Who are we? Why are we here? What happens after death? What is the meaning of life? Jeff Hoke doesn't know either, but as curator of The Museum of Lost Wonder, he's just as curious as you are. And if you're not curious, the Museum is here at last to remedy that situation. Go inside quickly.

The Museum of Lost Wonder has been under construction and open to public perusal for some time. Most of the material has been previously released as black-and-white pamphlets, and some of the grander, full-color displays are available for interactive walkthroughs online for visitors wanting to wander off the written page. But this is the first time all the museum's displays have been available in their full glory to a mass market.

Hoke is a professional museum designer by trade, and it shows in the masterful structure of The Museum of Lost Wonder. The book feels more like a real museum than any text should, with rooms roughly based on alchemical principals, covering the evolution of the universe and everything in it through the alchemical process. There are displays, illuminations and elaborate make-it-yourself models that leave even frequent readers with an inescapable feeling of unexamined rooms and updating displays forever awaiting exploration. Those displays that are visible are gorgeous and always challenging. There are impossible photographs, like the baby dragon's skull, watercolor portraits of a strange wooden cipher-life form called Gnomon, a Tibetan Wheel of Life and the eternally unknowable condensed to black-and-white symbols. As in any good museum, the art is integral to the discussion, not merely a digression.

Besides the immediately captivating displays and experiments, Hoke papers his rooms with essays referencing traditions from Atlantis to America, but never presumes to tell visitors which, if any, theories they should believe. This is a place to honor wonder, not just knowledge. It's possible, maybe even desirable, to leave the museum more confused than when you entered. But with experiments, arguments and new universes pouring out of the halls, it's not possible to leave the museum bored.

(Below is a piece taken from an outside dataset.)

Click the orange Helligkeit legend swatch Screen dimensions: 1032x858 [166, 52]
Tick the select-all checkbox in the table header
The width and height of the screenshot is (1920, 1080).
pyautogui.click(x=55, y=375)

The Museum of Lost Wonder is not for everyone, or even for every day. For those bored souls who think pictures mean a book is for children, or those only comfortable with knowledge in its more concrete and tested forms, or just those practical moments when you need to wash the dishes and get food on the table and the kids out the door before the bus comes, the Museum won't do. But for those who still dizzy themselves staring into the sky or see dinner as a grand chemistry experiment, and perhaps most of all for those horrible days when the bus has come and gone because you just can't find any point to getting on for one more ride, The Museum of Lost Wonder is more than an answer. It's an adventure.